Work to be completed: The required result is every line of the records that includes "column".
** Opening Supplied material block **
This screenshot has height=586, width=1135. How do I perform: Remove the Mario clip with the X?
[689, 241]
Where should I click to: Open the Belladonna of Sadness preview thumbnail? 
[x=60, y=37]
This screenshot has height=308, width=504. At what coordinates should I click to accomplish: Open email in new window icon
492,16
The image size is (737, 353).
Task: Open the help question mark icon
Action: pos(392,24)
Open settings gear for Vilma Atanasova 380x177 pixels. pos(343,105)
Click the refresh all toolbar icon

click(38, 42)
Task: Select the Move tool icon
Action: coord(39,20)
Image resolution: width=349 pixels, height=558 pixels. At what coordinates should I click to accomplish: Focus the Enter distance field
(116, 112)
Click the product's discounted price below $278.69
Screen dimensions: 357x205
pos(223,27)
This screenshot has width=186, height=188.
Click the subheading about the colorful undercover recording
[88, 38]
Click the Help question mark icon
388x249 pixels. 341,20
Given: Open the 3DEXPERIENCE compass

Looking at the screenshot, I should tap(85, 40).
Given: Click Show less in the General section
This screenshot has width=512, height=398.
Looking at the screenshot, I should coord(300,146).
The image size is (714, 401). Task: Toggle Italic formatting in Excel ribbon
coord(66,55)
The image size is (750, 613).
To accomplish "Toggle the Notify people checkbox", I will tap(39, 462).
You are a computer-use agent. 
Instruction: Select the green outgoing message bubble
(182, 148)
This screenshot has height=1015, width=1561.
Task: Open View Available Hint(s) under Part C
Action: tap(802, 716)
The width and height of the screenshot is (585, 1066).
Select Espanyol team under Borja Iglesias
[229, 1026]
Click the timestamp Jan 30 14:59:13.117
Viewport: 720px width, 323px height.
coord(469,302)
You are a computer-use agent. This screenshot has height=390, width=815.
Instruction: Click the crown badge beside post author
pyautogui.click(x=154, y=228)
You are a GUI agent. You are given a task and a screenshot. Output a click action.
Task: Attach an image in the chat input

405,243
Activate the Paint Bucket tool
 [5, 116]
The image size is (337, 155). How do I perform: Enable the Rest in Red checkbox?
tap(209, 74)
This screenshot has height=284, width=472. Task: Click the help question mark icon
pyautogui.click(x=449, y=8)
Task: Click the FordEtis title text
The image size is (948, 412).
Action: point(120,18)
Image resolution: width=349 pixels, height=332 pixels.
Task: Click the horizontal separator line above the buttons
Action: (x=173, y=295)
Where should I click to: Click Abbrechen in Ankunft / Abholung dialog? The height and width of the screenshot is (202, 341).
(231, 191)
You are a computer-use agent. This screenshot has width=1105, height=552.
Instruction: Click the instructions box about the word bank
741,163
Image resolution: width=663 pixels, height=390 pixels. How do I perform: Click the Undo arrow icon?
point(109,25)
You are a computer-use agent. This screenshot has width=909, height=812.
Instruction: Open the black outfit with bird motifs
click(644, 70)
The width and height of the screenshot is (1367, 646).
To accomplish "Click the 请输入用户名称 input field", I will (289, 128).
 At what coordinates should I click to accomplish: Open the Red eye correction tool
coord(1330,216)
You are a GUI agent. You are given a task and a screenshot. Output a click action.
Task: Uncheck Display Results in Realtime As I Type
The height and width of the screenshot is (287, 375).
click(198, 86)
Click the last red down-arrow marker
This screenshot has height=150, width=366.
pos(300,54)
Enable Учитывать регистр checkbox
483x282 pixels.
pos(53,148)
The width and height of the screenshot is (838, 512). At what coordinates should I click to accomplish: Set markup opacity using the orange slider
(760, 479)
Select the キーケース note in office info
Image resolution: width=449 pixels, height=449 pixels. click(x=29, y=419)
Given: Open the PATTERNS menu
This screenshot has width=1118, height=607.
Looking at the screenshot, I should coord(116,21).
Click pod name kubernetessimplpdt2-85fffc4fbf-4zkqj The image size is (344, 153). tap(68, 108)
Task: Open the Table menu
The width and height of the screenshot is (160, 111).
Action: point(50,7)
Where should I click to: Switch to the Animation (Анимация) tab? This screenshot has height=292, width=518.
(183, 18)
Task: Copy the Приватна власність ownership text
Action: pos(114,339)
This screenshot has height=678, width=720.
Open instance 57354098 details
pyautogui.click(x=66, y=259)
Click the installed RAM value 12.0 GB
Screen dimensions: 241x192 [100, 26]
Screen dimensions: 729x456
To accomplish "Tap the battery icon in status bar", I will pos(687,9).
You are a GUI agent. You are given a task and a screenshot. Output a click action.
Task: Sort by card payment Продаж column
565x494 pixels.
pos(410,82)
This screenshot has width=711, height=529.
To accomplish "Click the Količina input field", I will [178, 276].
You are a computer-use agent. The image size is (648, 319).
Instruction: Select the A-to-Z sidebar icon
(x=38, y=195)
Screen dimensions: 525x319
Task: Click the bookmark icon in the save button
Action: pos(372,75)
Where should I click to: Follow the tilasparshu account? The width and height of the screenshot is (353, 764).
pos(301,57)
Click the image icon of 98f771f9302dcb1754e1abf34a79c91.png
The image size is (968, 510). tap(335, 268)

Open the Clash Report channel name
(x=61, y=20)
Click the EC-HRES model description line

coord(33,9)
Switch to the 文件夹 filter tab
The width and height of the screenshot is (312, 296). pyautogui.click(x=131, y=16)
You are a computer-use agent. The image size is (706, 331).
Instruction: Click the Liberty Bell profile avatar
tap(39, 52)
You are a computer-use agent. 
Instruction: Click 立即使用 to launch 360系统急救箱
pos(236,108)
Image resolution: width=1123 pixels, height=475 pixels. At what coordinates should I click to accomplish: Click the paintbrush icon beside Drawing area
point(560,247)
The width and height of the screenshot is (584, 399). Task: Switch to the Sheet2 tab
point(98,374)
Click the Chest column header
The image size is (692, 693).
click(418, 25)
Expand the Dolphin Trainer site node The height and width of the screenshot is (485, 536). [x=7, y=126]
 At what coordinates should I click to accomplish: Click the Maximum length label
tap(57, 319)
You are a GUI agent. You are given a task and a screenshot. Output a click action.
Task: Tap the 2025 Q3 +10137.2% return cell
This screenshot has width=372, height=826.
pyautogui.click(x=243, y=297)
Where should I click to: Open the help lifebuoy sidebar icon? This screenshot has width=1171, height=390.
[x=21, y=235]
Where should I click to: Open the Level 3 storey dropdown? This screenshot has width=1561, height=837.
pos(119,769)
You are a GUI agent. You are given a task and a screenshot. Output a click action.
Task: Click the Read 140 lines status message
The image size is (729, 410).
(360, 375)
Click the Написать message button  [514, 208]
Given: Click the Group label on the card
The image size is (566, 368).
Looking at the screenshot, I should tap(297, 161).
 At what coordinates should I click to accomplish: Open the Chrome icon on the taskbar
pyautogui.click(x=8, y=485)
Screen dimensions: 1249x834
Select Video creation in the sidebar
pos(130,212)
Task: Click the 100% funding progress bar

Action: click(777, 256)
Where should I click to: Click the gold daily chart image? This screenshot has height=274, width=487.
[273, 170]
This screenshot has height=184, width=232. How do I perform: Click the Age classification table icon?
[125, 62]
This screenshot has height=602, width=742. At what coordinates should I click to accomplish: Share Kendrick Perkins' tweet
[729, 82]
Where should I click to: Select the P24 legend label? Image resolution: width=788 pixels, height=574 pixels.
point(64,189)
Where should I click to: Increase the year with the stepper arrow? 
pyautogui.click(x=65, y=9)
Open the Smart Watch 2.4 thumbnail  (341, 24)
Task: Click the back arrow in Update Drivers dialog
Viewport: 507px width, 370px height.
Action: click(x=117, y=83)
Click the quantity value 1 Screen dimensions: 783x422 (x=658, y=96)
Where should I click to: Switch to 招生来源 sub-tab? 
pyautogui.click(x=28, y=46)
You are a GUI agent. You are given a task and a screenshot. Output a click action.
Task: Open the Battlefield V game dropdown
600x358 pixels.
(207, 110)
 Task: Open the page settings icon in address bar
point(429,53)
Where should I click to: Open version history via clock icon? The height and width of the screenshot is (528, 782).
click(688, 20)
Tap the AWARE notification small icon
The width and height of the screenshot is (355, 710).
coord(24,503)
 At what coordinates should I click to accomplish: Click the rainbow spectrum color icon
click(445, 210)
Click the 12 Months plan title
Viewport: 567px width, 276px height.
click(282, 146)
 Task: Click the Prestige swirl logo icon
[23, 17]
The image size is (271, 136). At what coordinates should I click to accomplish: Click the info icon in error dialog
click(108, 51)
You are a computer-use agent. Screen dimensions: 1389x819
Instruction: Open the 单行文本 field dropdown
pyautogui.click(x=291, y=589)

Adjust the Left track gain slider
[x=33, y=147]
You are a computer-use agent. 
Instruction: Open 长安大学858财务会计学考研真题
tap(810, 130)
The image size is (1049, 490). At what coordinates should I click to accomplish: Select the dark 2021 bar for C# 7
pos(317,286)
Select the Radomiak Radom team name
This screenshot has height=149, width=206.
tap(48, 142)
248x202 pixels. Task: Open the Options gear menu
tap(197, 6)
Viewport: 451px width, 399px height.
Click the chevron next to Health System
** Closing Supplied material block **
Your response:
Task: Sort by card payment Продаж column
Click the Chest column header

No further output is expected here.